__EXERCISE AIM__: According to the album description, how does Curran bind the listener to aberrant notions of place and time?

__SELECTED PASSAGE__:

____________________

American composer and multi-instrumentalist Alvin Curran has remained one of the great emblems of experimental music for the last half-century. In 1966, along with Frederic Rzewski and Richard Teitelbaum, Curran co-founded Musica Elettronica Viva, a seminal gesture in collective free improvisation. In the early ’70s, his solo work would become a crucial bridge between minimalist traditions on both sides of the Atlantic.
Canti E Vedute Del Giardino Magnetico, Curran’s solo debut, was recorded by the artist himself and issued on Ananda, the small Italian imprint started by Curran and fellow composers Giacinto Scelsi and Roberto Laneri. The piece itself was put together in the winter of 1973 and presented for the first time at Teatro Beat 72 (Rome’s The Kitchen).
Encouraged by the work of Terry Riley, La Monte Young, Charlemagne Palestine and Simone Forti, Curran binds the listener to aberrant notions of place and time: blending field recordings (wind, high-tension wires, beach waves, etc.) with simple and often primitive instruments. Across two sidelong tracks, Giardino Magnetico forms a lyrical collage of synthesizer, glass and metal chimes, plastic tubes, brass and the composer’s alluring voice—converging in an immersive realm of Curran’s inner / outer experiences.
This first-time vinyl reissue is recommended for fans of Harry Bertoia, Michel Redolfi and Lino Capra Vaccina.

____________________

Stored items
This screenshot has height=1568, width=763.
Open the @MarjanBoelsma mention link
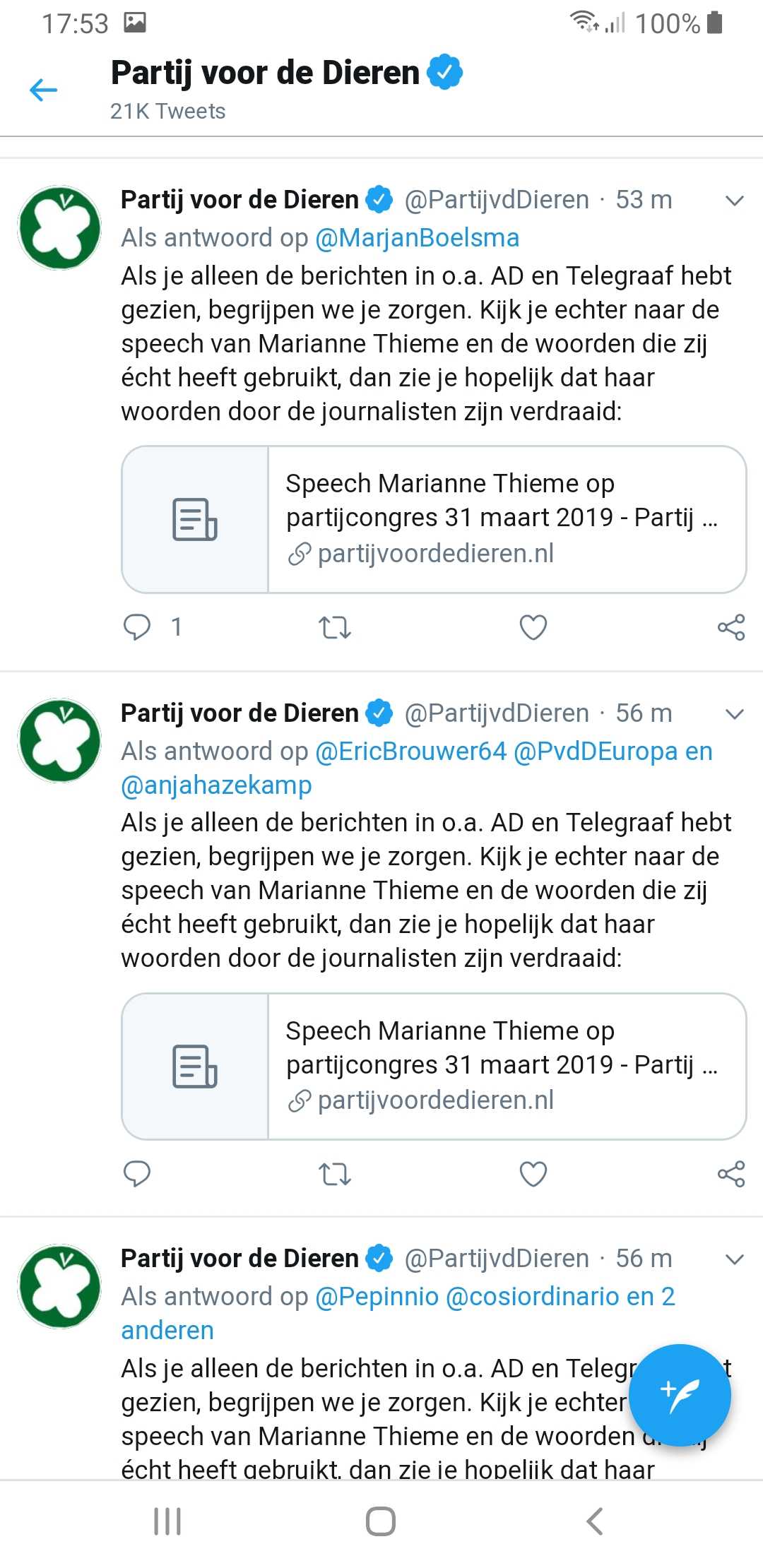click(417, 238)
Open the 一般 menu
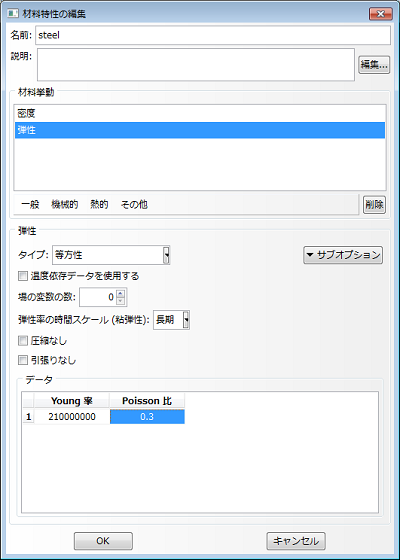 pos(30,205)
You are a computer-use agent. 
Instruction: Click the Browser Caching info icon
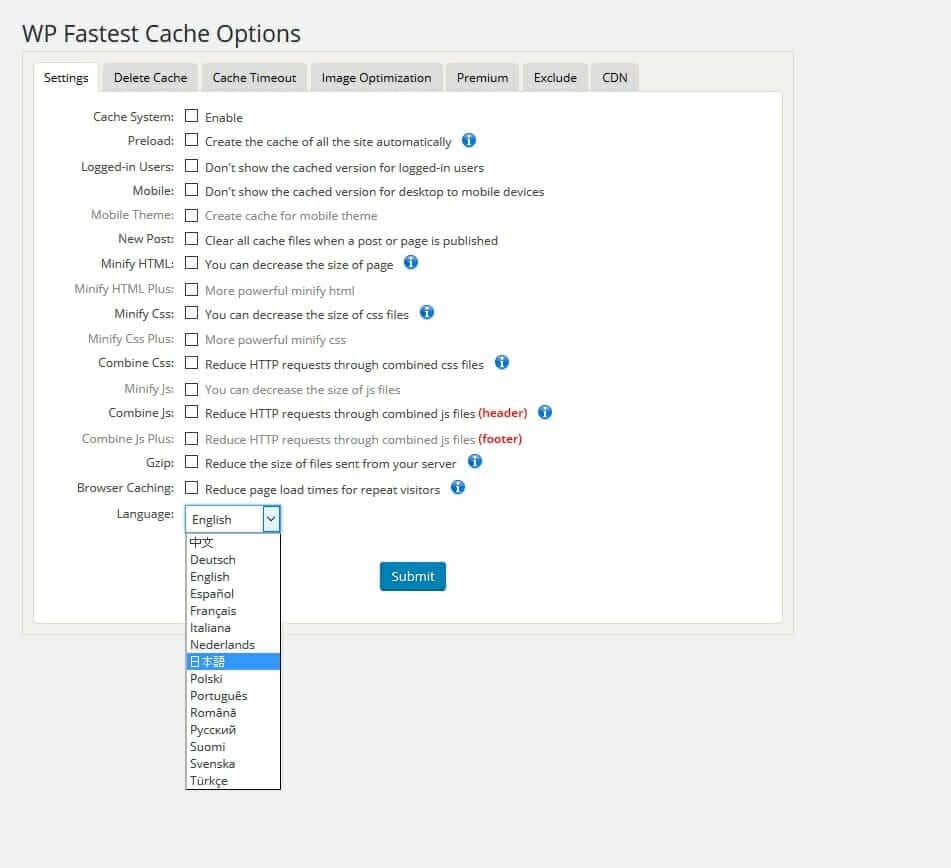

____________________

__TASK SOLUTION__: He blends field recordings, such as wind, high-tension wires and beach waves, with simple and often primitive instruments.